Atommüll −
Generationen überstrahlend

Infoseite - 27 Dezember, 2010
Das Problem, was mit dem Atommüll passieren soll, ist nach wie vor ungelöst.

Wer ein Endlager plant, muss Sicherheit für eine Viertelmillion Jahre oder 12.000 Generationen (!) garantieren. In Deutschland ist aber zum Beispiel das Lager Asse bereits nach 40 Jahren (und knappen zwei Generationen) vom Einsturz bedroht. Diese Renovierung alleine wird vier Milliarden Euro kosten.

Weltweit gibt es kein einziges brauchbares Endlager, in den meisten Fällen wird der hoch radioaktive Müll irgendwo am Kraftwerksgelände "zwischengelagert".

Zielstrebig zeigt sich hier die tschechische Politik: Sie will bis 2035 eine Lagerstätte gefunden haben, die schon 2065 in Betrieb gehen soll. Sehr ambitioniert, kommt es zu den üblichen Verzögerungen und Kostenexplosionen werden wir das wohl alle nicht mehr erleben.

Wiederaufbereitung – ein irreführendes Wort
Als Wiederaufarbeitung wird die physikalische und chemische Bearbeitung von abgebrannten Brennstäben in so genannten Wiederaufarbeitungsanlagen (WAA) bezeichnet. Der Name ist allerdings irreführend: Es findet fast kein Recycling von verbrauchtem Kernbrennstoff statt.
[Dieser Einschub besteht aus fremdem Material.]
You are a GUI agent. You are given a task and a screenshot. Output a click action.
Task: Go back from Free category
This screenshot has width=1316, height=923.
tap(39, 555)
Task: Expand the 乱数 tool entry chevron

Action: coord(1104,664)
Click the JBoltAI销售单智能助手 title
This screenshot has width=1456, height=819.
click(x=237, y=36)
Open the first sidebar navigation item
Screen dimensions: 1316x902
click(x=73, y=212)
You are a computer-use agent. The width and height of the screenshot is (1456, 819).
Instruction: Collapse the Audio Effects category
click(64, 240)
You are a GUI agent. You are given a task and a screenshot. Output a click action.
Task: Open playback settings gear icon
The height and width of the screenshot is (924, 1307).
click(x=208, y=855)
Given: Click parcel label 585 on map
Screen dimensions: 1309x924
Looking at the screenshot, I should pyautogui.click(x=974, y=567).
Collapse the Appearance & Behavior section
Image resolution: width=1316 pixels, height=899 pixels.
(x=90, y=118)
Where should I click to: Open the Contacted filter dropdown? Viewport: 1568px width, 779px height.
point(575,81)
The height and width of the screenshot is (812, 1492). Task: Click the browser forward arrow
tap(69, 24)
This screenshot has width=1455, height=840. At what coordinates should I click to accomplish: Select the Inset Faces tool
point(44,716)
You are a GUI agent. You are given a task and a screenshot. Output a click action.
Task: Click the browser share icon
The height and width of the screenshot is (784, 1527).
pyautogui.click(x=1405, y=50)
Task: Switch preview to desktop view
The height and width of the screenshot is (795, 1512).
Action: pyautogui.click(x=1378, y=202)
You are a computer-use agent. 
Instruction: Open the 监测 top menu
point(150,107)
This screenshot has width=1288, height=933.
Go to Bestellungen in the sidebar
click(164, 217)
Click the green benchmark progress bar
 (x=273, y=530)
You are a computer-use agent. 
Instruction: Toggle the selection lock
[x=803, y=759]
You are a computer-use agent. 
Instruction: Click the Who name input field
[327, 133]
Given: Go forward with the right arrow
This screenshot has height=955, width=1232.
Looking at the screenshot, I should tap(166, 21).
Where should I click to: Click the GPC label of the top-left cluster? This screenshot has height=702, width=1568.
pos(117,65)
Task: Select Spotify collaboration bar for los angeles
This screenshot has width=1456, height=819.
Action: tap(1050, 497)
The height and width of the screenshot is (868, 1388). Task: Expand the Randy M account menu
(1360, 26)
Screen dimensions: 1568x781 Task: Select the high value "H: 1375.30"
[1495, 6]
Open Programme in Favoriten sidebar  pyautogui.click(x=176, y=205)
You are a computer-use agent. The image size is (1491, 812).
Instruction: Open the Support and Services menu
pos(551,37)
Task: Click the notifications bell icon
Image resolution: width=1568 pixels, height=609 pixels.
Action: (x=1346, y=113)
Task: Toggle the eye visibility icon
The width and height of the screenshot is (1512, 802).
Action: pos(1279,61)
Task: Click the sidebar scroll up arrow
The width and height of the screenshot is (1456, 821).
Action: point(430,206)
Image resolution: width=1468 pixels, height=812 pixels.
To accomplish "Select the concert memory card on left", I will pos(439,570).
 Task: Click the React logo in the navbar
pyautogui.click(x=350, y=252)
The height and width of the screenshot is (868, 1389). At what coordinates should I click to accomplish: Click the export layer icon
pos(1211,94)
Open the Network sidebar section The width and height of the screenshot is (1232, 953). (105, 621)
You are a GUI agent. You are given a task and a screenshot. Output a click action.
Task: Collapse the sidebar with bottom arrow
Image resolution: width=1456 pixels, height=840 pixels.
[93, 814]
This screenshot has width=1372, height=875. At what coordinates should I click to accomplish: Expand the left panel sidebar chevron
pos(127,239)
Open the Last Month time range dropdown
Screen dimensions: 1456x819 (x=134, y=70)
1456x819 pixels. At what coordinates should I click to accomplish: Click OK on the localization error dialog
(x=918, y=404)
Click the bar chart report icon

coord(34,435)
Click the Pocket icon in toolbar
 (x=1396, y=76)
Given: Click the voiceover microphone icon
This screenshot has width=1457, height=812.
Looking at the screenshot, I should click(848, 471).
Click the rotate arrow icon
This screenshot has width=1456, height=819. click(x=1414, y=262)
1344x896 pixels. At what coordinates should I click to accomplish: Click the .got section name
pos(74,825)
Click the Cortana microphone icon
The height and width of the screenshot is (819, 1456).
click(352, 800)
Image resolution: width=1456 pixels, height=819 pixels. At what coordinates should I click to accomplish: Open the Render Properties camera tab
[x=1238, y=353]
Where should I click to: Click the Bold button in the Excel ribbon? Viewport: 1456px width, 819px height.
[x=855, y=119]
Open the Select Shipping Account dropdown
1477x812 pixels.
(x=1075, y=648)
Nur wenige Prozent des ursprünglichen Atommülls werden in neuen Brennstäben wieder verwendet.

In Westeuropa sind derzeit zwei kommerzielle Wiederaufarbeitungsanlagen in Betrieb (La Hague, Frankreich und Sellafield, England). Messungen durch Greenpeace an den Abwasserrohren der Wiederaufarbeitungsanlagen sowie Studien namhafter Wissenschafter brachten erschreckende Ergebnisse: Der Meeresboden rund um die Rohre enthält so viel Plutonium, dass die entnommenen Bodenproben nach deutschem Recht als Kernbrennstoff einzustufen sind. Die Verseuchung von Meerestieren wie Krebsen, Muscheln und Fischen ist vergleichbar mit der Kontamination nach nuklearen Großunfällen.

Ein Vergleich von Bodenproben belegt, dass die Umgebung um die Wiederaufarbeitungsanlage Sellafield vergleichbar stark radioaktiv belastet ist wie die 30-Kilometer-Sperrzone um den Katastrophenreaktor von Tschernobyl. In der Umgebung von Sellafield liegt das Blutkrebsrisiko für Jugendliche bis zu zehnmal, in der Umgebung von La Hague dreimal höher als im jeweiligen Landesdurchschnitt.